» **Your instructions**
Render the lines of the material below as a numbered list, leaving out blank lines and pictures.

» **Input data**
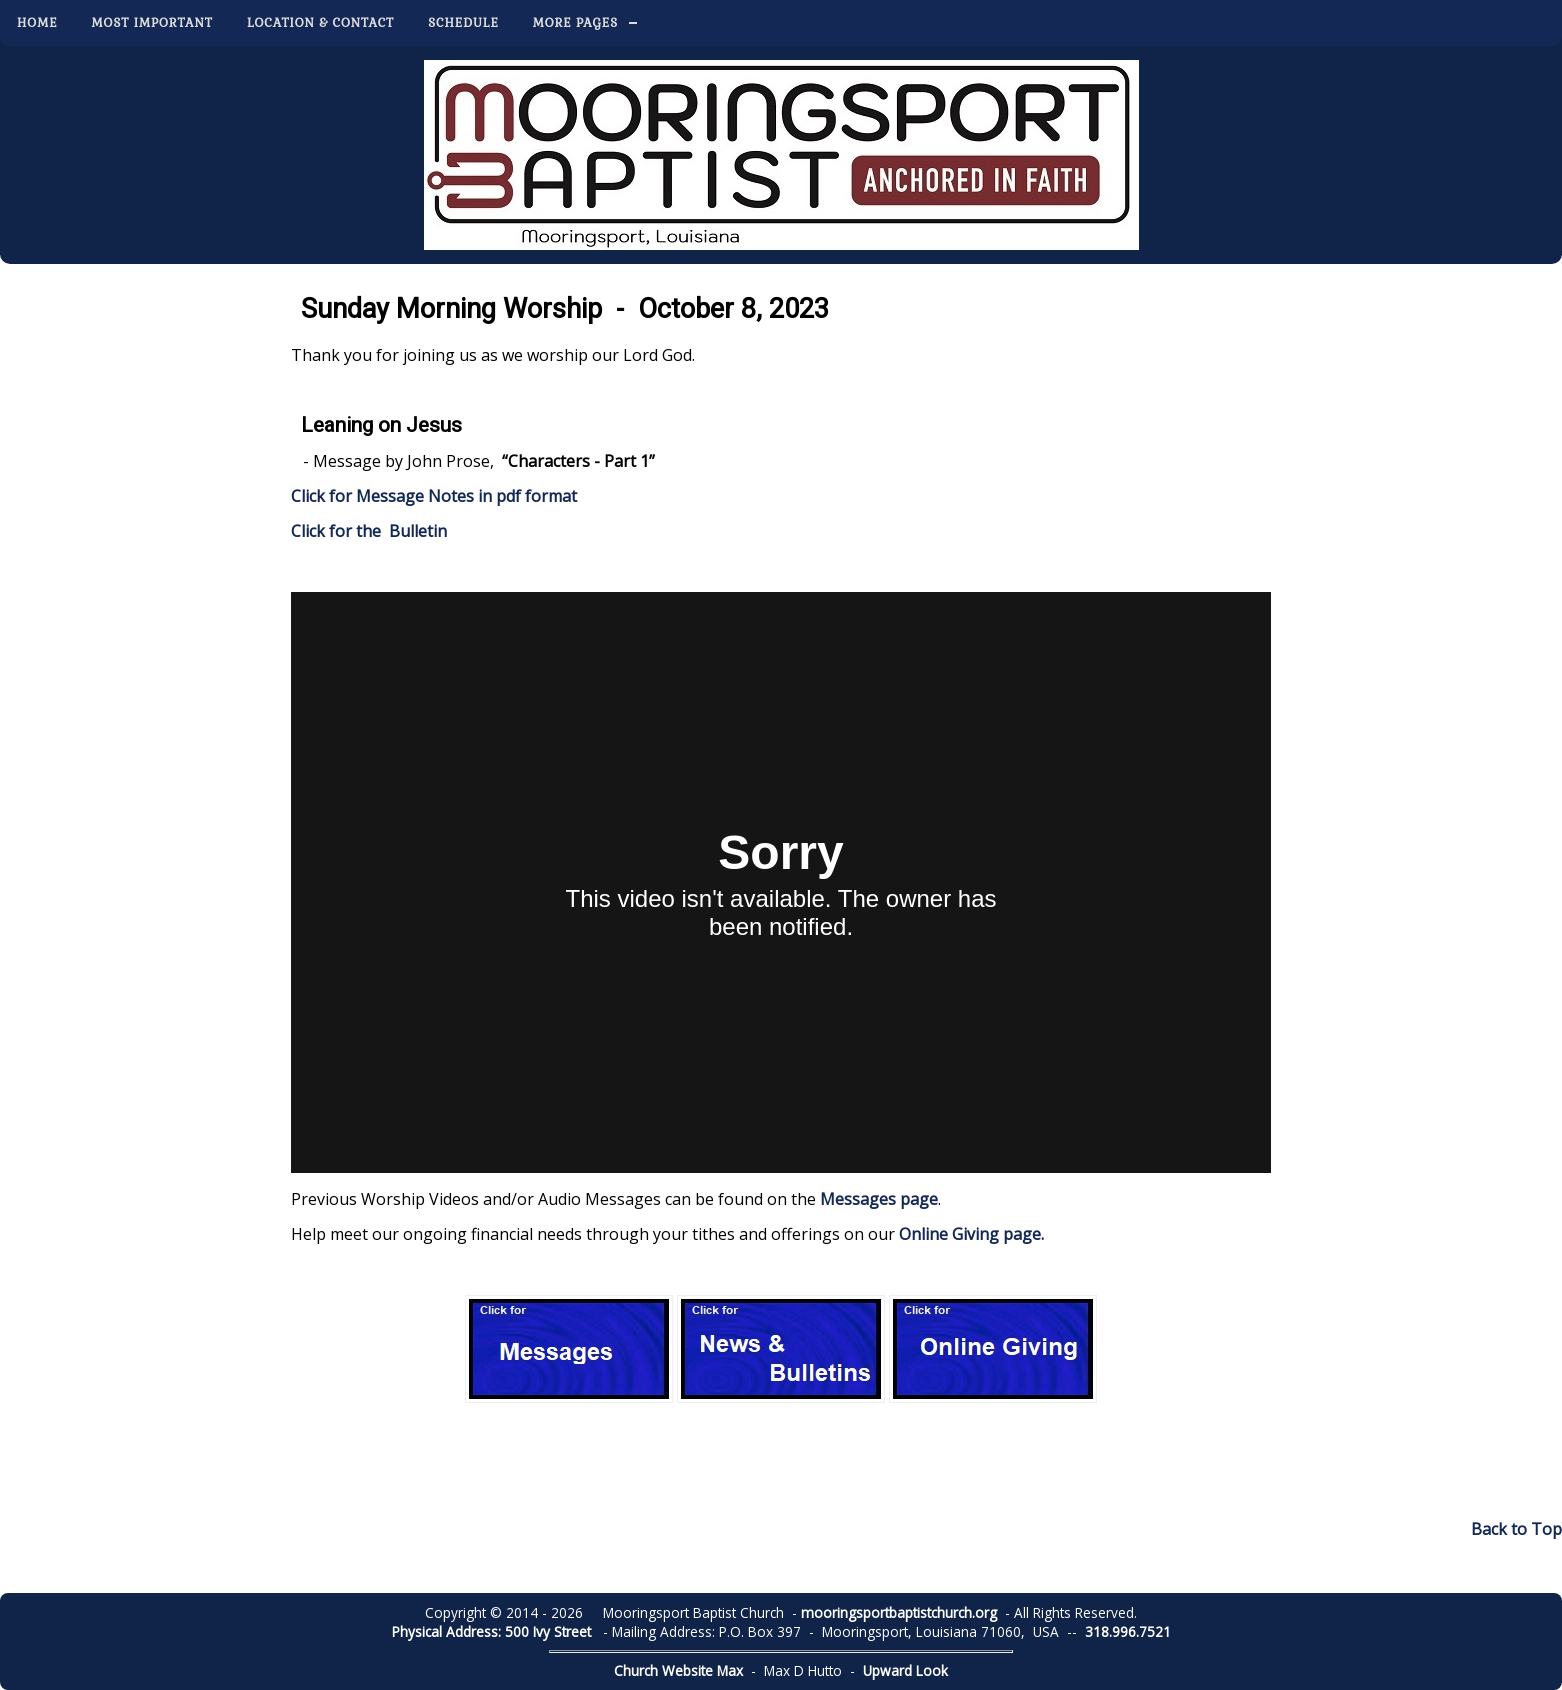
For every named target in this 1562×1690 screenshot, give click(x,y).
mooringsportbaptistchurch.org (899, 1612)
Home (37, 23)
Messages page (879, 1199)
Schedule (463, 23)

» **Right answer**
1. For every named target in this 1562×1690 screenshot, give click(x,y).
2. mooringsportbaptistchurch.org (899, 1612)
3. Home (37, 23)
4. Messages page (879, 1199)
5. Schedule (463, 23)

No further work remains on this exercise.